Comissão Europeia acompanha com preocupação a repatriação de ciganos

Agência AFP

PARIS - A Comissão Europeia afirmou nesta quarta-feira que está acompanhando atentamente a polêmica repatriação de ciganos romenos e búlgaros que a França prepara para os próximos dias, aconselhando o governo francês a respeitar as regras sobre a proteção dos cidadãos europeus.

"A França deve respeitar as regras sobre a liberdade de circulação e de estabelecimento dos cidadãos europeus", comentou o porta-voz, admitindo, no entanto, que os Estados podem restringir esses direitos em determinadas circunstâncias.

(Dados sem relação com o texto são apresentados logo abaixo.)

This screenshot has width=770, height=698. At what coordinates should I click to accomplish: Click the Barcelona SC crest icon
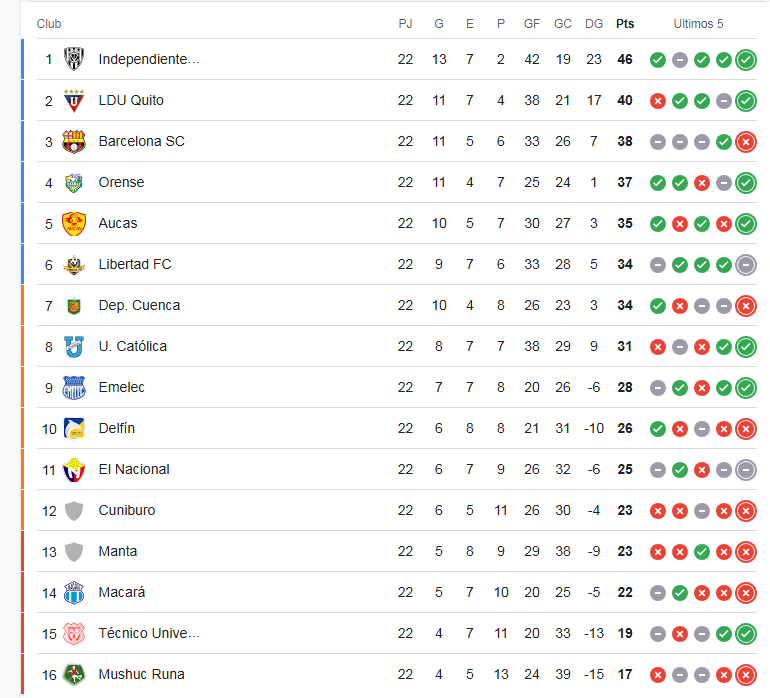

Romênia e Bulgária, de onde são oriundos os 700 ciganos passíveis de repatriação, tornaram-se membros da União Europeia em 1º de janeiro de 2007.

O chanceler da Romênia afirmou, por sua vez, temer "reações xenófobas" depois do anúncio da repatriação pelo governo francês.

"Expresso minha preocupação pelos riscos de populismo e reações xenófobas em um contexto de crise econômica", declarou Teodor Baconschi a Radio France International (RFI).

"Se trocarmos acusações ou criminalizarmos coletivamente os grupos étnicos (...), ao invés de encontrar soluções, vamos gerar tensões", completou.

A França prevê a repatriação, antes do fim do mês, de 700 ciganos em situação irregular para a Romênia e Bulgária no âmbito do plano de retorno voluntário a seus países de origem, dos quais 79 partirão já nesta quinta-feira, uma decisão que acentua a polêmica pela política de segurança do governo.

Setenta e nove ciganos, que aceitaram um plano de ajuda voluntário de 300 euros por adulto e 100 euros por menor, serão repatriados nesta quinta-feira da França para Bucareste, anunciou o ministro francês da Imigração, Eric Besson.

Trata-se, segundo ele, do 25º voo deste tipo desde o início do ano rumo à Romênia e Bulgária.

O ministro francês do Interior, Brice Hortefeux, anunciou que 51 acampamentos ilegais de ciganos haviam sido desmantelados este verão (hemisfério norte) em toda a França. Segundo ele, há 600 acampamentos ilegais no país.